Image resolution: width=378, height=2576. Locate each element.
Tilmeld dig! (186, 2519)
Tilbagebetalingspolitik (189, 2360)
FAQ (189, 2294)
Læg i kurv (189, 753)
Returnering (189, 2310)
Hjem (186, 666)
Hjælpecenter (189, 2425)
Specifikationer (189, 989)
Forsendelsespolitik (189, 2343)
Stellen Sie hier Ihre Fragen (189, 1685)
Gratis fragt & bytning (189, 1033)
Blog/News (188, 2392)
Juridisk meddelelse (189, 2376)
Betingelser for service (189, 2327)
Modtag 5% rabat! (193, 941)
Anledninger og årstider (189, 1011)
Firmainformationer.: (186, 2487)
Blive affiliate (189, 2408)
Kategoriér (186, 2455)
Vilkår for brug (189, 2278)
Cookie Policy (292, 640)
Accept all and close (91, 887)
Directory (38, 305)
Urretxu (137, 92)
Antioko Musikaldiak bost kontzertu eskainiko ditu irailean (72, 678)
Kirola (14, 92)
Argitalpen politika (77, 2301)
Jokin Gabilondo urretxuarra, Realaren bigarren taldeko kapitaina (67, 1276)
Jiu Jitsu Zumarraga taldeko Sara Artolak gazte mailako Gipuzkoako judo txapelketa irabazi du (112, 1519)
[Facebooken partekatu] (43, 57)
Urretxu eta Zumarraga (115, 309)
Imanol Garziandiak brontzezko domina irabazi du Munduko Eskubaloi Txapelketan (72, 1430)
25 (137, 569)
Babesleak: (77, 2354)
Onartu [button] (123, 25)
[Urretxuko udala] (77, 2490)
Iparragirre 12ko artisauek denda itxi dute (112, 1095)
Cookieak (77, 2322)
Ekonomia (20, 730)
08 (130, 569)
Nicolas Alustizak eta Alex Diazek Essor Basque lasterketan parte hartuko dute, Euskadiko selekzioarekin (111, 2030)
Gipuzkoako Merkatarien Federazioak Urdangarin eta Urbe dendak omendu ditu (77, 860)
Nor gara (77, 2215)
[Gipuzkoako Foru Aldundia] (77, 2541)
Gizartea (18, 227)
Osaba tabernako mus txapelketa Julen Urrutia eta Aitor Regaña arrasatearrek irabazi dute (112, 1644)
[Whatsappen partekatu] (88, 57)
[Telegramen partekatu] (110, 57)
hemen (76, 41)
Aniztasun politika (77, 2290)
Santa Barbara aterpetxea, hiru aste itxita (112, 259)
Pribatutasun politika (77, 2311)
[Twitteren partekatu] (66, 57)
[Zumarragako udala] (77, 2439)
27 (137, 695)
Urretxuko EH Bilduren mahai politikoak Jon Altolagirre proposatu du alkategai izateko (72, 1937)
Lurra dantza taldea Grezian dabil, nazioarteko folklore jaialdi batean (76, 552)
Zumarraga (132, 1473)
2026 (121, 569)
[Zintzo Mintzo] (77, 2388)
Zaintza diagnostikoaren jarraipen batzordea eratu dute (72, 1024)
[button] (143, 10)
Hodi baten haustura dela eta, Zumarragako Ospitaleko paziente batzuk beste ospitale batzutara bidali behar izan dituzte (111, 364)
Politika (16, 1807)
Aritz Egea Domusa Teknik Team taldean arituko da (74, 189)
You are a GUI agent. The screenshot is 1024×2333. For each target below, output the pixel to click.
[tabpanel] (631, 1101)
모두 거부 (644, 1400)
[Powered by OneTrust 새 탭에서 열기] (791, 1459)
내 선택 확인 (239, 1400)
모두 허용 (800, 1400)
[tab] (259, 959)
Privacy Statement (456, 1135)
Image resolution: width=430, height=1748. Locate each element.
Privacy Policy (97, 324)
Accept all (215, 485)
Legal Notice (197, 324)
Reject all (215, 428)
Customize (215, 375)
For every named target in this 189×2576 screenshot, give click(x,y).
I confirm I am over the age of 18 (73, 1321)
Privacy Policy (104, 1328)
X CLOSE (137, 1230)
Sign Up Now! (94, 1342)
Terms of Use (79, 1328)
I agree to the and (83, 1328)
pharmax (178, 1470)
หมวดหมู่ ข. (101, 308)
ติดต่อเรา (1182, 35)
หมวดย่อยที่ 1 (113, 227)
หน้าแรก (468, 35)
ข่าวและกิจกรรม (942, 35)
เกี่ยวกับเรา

^^^^^^^^

- **What you need to do**:
The whole listing should be transcribed word for word.

- **Exercise output**:
Image resolution: width=378, height=2576. Locate each element.
Tilmeld dig! (186, 2519)
Tilbagebetalingspolitik (189, 2360)
FAQ (189, 2294)
Læg i kurv (189, 753)
Returnering (189, 2310)
Hjem (186, 666)
Hjælpecenter (189, 2425)
Specifikationer (189, 989)
Forsendelsespolitik (189, 2343)
Stellen Sie hier Ihre Fragen (189, 1685)
Gratis fragt & bytning (189, 1033)
Blog/News (188, 2392)
Juridisk meddelelse (189, 2376)
Betingelser for service (189, 2327)
Modtag 5% rabat! (193, 941)
Anledninger og årstider (189, 1011)
Firmainformationer.: (186, 2487)
Blive affiliate (189, 2408)
Kategoriér (186, 2455)
Vilkår for brug (189, 2278)
Cookie Policy (292, 640)
Accept all and close (91, 887)
Directory (38, 305)
Urretxu (137, 92)
Antioko Musikaldiak bost kontzertu eskainiko ditu irailean (72, 678)
Kirola (14, 92)
Argitalpen politika (77, 2301)
Jokin Gabilondo urretxuarra, Realaren bigarren taldeko kapitaina (67, 1276)
Jiu Jitsu Zumarraga taldeko Sara Artolak gazte mailako Gipuzkoako judo txapelketa irabazi du (112, 1519)
[Facebooken partekatu] (43, 57)
Urretxu eta Zumarraga (115, 309)
Imanol Garziandiak brontzezko domina irabazi du Munduko Eskubaloi Txapelketan (72, 1430)
25 (137, 569)
Babesleak: (77, 2354)
Onartu [button] (123, 25)
[Urretxuko udala] (77, 2490)
Iparragirre 12ko artisauek denda itxi dute (112, 1095)
Cookieak (77, 2322)
Ekonomia (20, 730)
08 (130, 569)
Nicolas Alustizak eta Alex Diazek Essor Basque lasterketan parte hartuko dute, Euskadiko selekzioarekin (111, 2030)
Gipuzkoako Merkatarien Federazioak Urdangarin eta Urbe dendak omendu ditu (77, 860)
Nor gara (77, 2215)
[Gipuzkoako Foru Aldundia] (77, 2541)
Gizartea (18, 227)
Osaba tabernako mus txapelketa Julen Urrutia eta Aitor Regaña arrasatearrek irabazi dute (112, 1644)
[Whatsappen partekatu] (88, 57)
[Telegramen partekatu] (110, 57)
hemen (76, 41)
Aniztasun politika (77, 2290)
Santa Barbara aterpetxea, hiru aste itxita (112, 259)
Pribatutasun politika (77, 2311)
[Twitteren partekatu] (66, 57)
[Zumarragako udala] (77, 2439)
27 (137, 695)
Urretxuko EH Bilduren mahai politikoak Jon Altolagirre proposatu du alkategai izateko (72, 1937)
Lurra dantza taldea Grezian dabil, nazioarteko folklore jaialdi batean (76, 552)
Zumarraga (132, 1473)
2026 (121, 569)
[Zintzo Mintzo] (77, 2388)
Zaintza diagnostikoaren jarraipen batzordea eratu dute (72, 1024)
[button] (143, 10)
Hodi baten haustura dela eta, Zumarragako Ospitaleko paziente batzuk beste ospitale batzutara bidali behar izan dituzte (111, 364)
Politika (16, 1807)
Aritz Egea Domusa Teknik Team taldean arituko da (74, 189)
You are a GUI agent. The screenshot is 1024×2333. For each target below, output the pixel to click.
[tabpanel] (631, 1101)
모두 거부 (644, 1400)
[Powered by OneTrust 새 탭에서 열기] (791, 1459)
내 선택 확인 (239, 1400)
모두 허용 (800, 1400)
[tab] (259, 959)
Privacy Statement (456, 1135)
Image resolution: width=430, height=1748. Locate each element.
Privacy Policy (97, 324)
Accept all (215, 485)
Legal Notice (197, 324)
Reject all (215, 428)
Customize (215, 375)
For every named target in this 189×2576 screenshot, give click(x,y).
I confirm I am over the age of 18 (73, 1321)
Privacy Policy (104, 1328)
X CLOSE (137, 1230)
Sign Up Now! (94, 1342)
Terms of Use (79, 1328)
I agree to the and (83, 1328)
pharmax (178, 1470)
หมวดหมู่ ข. (101, 308)
ติดต่อเรา (1182, 35)
หมวดย่อยที่ 1 (113, 227)
หน้าแรก (468, 35)
ข่าวและกิจกรรม (942, 35)
เกี่ยวกับเรา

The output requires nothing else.